Now that we have the everything in parquet format, we can read the data even faster than using DuckDB to read SQLite tables. These files can be used equally easily with Python. And R and Python have libraries (e.g., arrow in R) for working with parquet files directly.

Returning to our original benchmark, how long does it take to load the crsp_daily data into memory in R?

crsp_daily <- 
  load_parquet(db, "crsp_daily", data_dir ="data") |>
  select(permno, month, date, ret_excess) |>
  collect() |>
  system_time()

Less than a second? Here’s a peek at the data.

crsp_daily

4.1 Calculating monthly betas—again

Let’s do the beta calculation again. Everything is as it was above except the first two lines, which point crsp_monthly and factors_ff3_monthly to parquet files in place of SQLite tables.

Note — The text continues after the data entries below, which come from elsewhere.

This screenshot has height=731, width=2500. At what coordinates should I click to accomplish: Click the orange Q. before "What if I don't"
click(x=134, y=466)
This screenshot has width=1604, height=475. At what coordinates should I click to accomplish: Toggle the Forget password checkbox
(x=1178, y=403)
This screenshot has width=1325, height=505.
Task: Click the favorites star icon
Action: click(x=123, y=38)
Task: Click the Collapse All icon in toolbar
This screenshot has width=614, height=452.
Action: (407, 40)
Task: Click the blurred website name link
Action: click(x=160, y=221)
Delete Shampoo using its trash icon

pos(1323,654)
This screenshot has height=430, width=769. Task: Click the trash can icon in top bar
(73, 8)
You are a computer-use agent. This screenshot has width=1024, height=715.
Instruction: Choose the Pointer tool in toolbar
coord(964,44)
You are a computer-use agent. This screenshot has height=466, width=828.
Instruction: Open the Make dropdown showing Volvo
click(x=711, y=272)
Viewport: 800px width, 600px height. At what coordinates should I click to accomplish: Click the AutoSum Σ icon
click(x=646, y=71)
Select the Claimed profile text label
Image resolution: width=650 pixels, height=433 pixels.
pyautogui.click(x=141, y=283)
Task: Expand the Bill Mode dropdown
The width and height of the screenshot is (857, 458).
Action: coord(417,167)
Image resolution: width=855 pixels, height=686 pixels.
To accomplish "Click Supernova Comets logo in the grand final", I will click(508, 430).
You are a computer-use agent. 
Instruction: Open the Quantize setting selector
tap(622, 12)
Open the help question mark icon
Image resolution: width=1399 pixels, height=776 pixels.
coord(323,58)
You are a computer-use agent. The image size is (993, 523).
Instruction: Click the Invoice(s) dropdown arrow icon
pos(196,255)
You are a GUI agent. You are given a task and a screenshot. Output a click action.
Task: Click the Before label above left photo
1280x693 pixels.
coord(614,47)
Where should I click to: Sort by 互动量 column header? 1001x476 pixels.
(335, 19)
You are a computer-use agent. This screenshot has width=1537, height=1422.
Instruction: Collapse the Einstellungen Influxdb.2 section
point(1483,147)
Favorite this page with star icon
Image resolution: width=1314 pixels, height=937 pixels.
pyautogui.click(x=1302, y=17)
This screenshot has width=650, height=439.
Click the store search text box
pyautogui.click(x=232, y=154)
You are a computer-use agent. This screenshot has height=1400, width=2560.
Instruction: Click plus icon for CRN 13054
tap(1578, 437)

Perhaps unsurprisingly, performance is similar—it would be difficult to beat what we saw earlier by much.

crsp_monthly <- load_parquet(db, "crsp_monthly", data_dir = "data")
factors_ff3_monthly <- load_parquet(db, "factors_ff3_monthly", 
                                    data_dir = "data")

beta_monthly <-
  crsp_monthly |>
  inner_join(factors_ff3_monthly, by = "month") |>
  mutate(beta = sql(paste("regr_slope(ret_excess, mkt_excess)", w)),
         n_rets = sql(paste("regr_count(ret_excess, mkt_excess)", w))) |>
  filter(n_rets >= 48) |>
  select(permno, month, beta) |>
  collect() |>
  system_time()

dbDisconnect(db, shutdown = TRUE)

Footnotes

I ran the code in this note on an M1 Pro MacBook Pro. Running the same code on an i7-3770K running Linux Mint gave similar relative results. Fast code on an old computer handily beats slow code on a new computer.↩︎
This would involve using the postgres extension to DuckDB.↩︎
Issue to be addressed would be supporting the various arguments to the wrds_update() function in wrds2pg, such as col_types and keep, and addressing memory limitations with large tables.↩︎
Unlike the base R system.time(), this function works with assignment. If we put system.time() at the end of a pipe, then the value returned by system.time() would be stored rather than the result of the pipeline preceding it. Hadley Wickham explained to me that this function works because of lazy evaluation, which is discussed in “Advanced R” here. Essentially, x is evaluated just once—inside system.time()—and its value is returned in the next line.↩︎
Chapter 4 covers data that are not needed in the later chapters I am currently looking at.↩︎
Subsequent calls to INSTALL appear to have no effect.↩︎
I don’t have ready access to a Windows computer to check.↩︎
Usually one would use group_by(), window_order(), and window_range() to generate the requisite PARTITION BY, ORDER BY, and ROWS BETWEEN SQL clauses. However, a gap in the dbplyr package means that it doesn’t recognize regr_slope() and regr_count() functions as aggregates that require them to be put in a “window context”. I will likely file an issue related to this on the dbplyr GitHub page soon.↩︎
Make sure you don’t use this function with a database that already has a table named df in it, especially if you care about that table.↩︎